> **To do**: Exactly and only the lines from the line holding "[👽 Научная фантастика" to the end of the records should be reproduced. Leave pictures out.

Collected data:
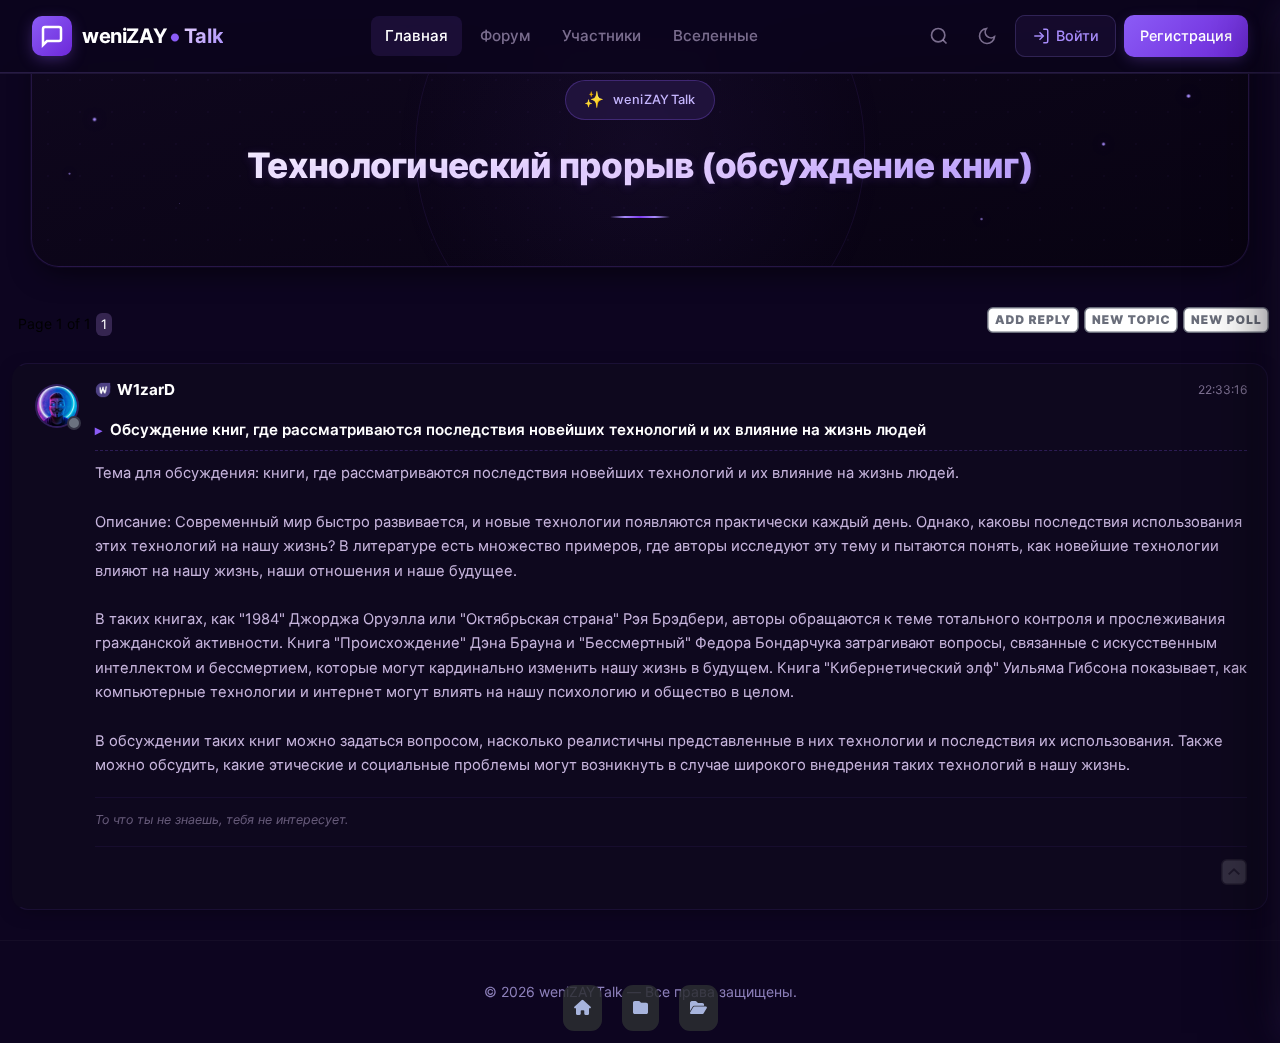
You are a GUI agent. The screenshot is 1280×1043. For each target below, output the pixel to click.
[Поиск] (939, 36)
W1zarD (146, 389)
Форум (505, 35)
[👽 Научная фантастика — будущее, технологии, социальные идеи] (698, 1008)
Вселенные (715, 35)
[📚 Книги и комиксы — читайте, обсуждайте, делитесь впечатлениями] (640, 1008)
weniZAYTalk (640, 99)
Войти (1077, 35)
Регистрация (1186, 35)
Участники (601, 35)
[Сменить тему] (987, 36)
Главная (416, 35)
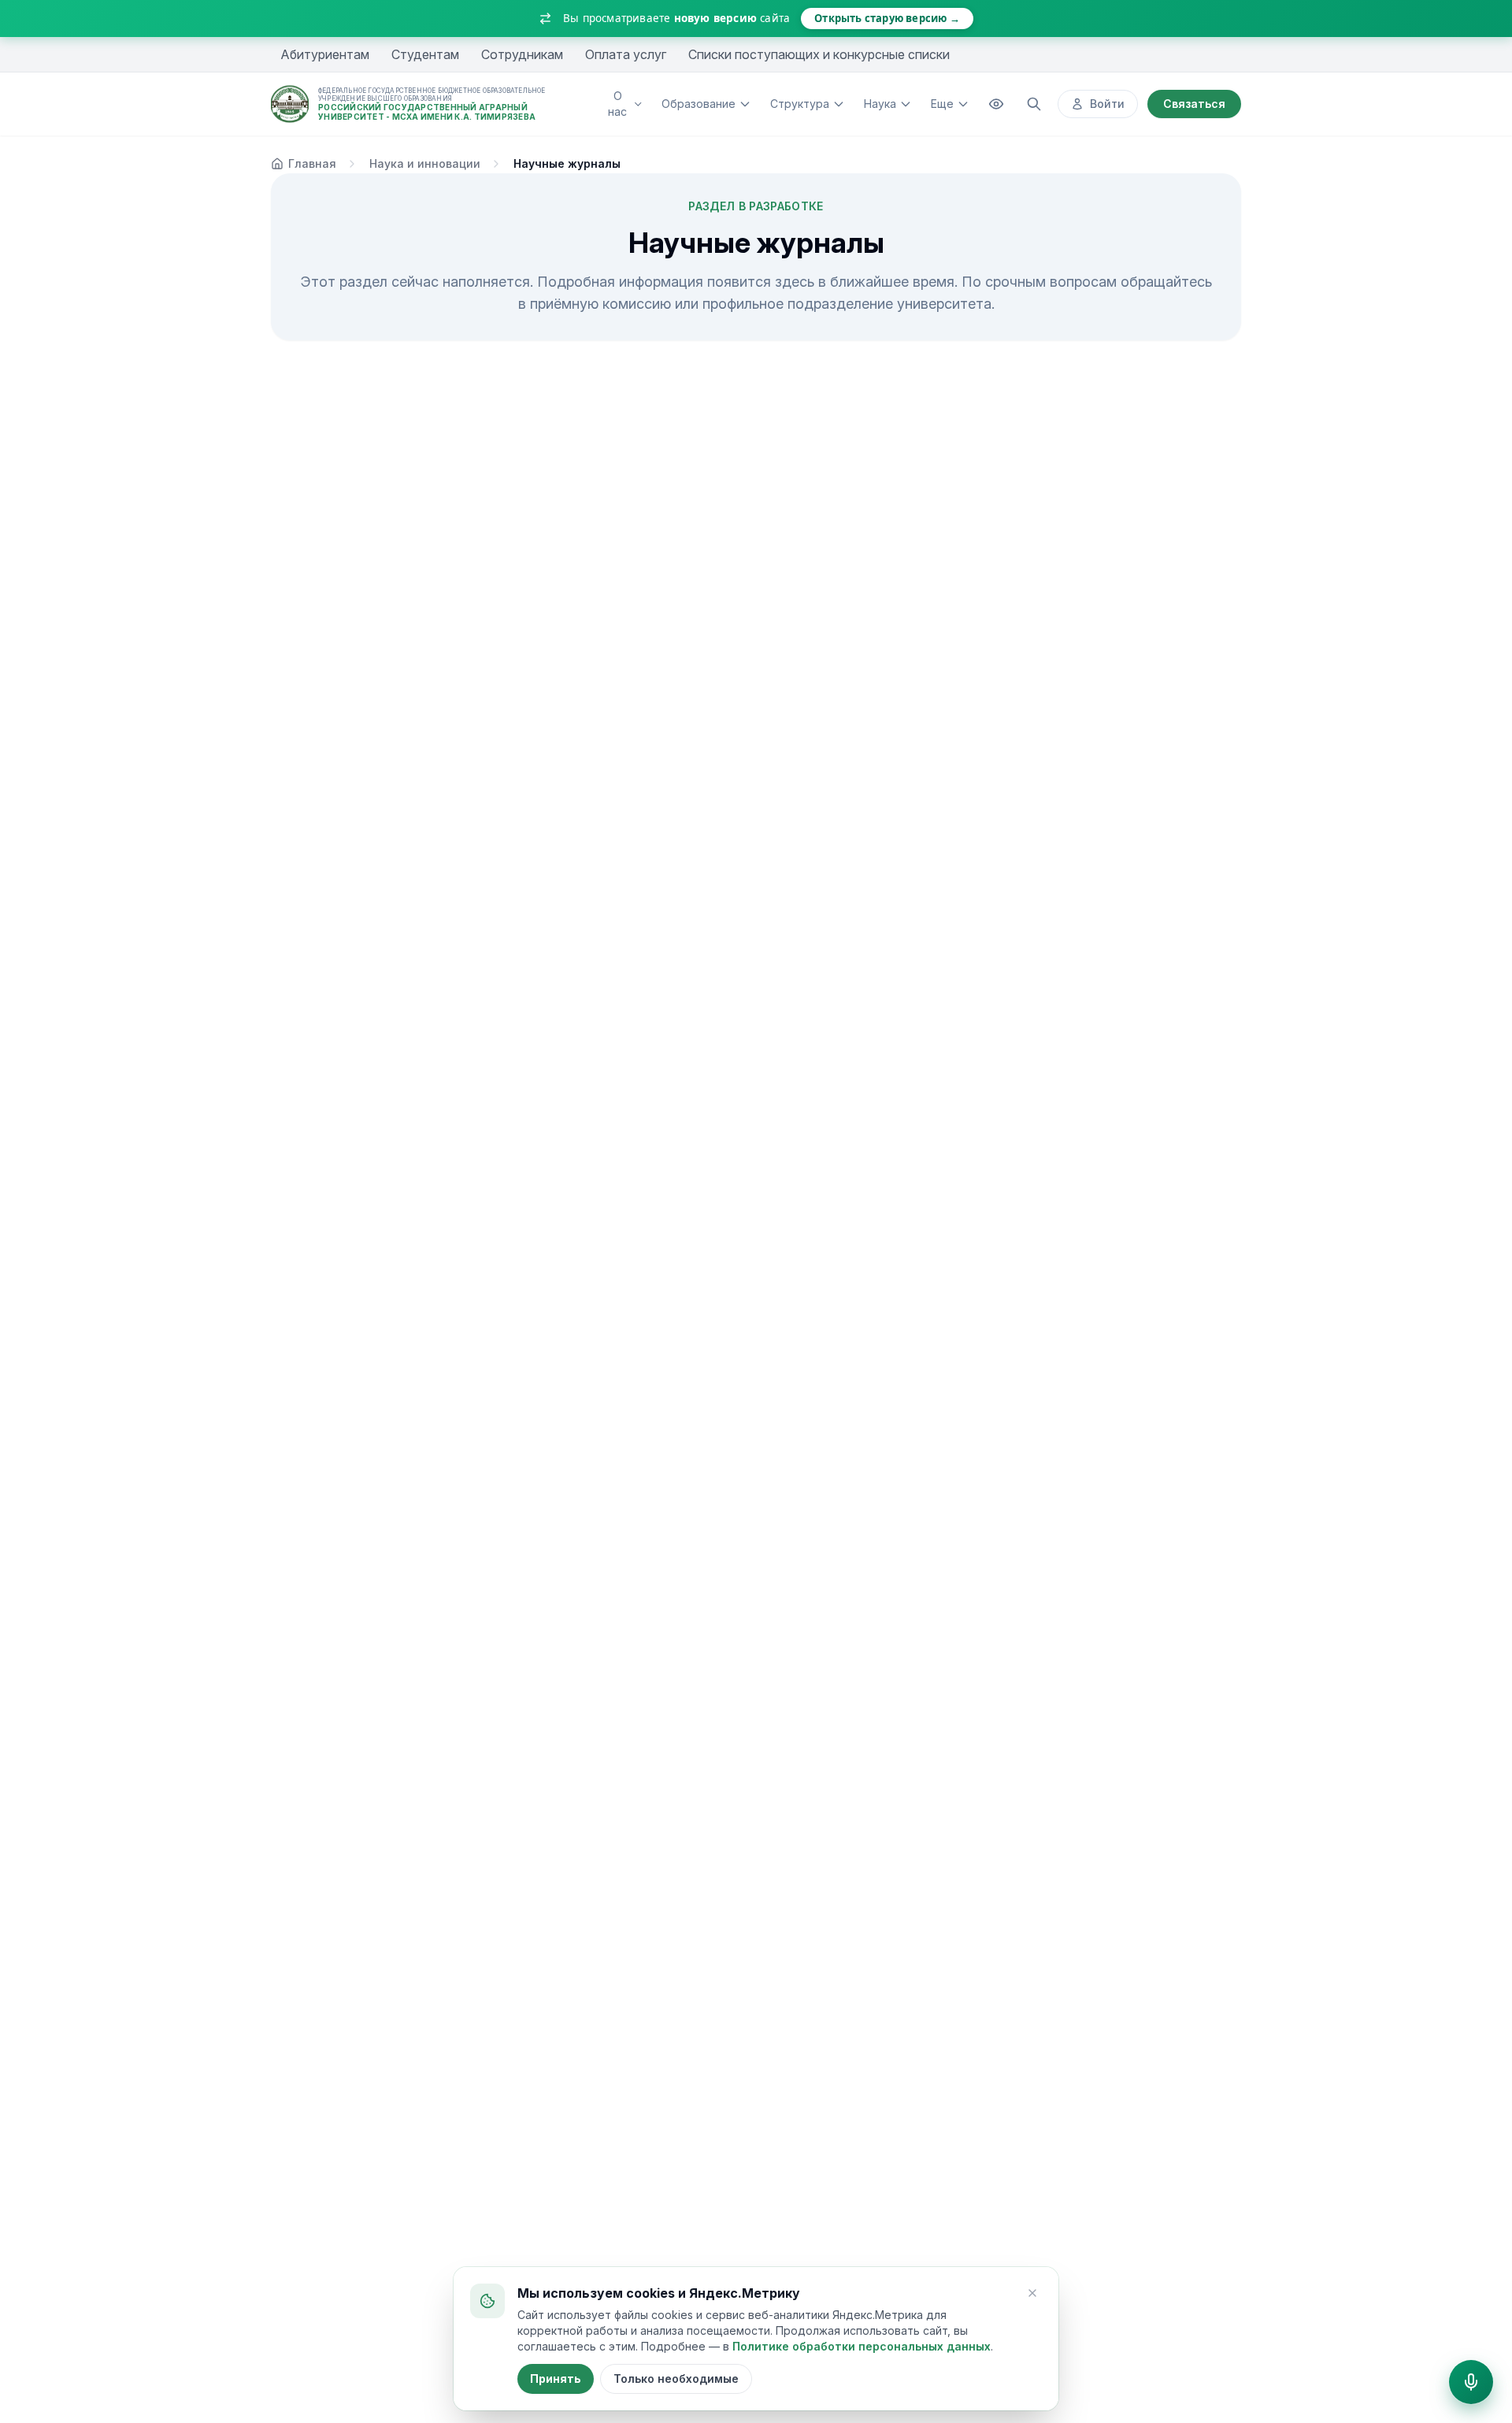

> **Written reply**:
[👽 Научная фантастика — будущее, технологии, социальные идеи] (698, 1008)
Вселенные (715, 35)
[📚 Книги и комиксы — читайте, обсуждайте, делитесь впечатлениями] (640, 1008)
weniZAYTalk (640, 99)
Войти (1077, 35)
Регистрация (1186, 35)
Участники (601, 35)
[Сменить тему] (987, 36)
Главная (416, 35)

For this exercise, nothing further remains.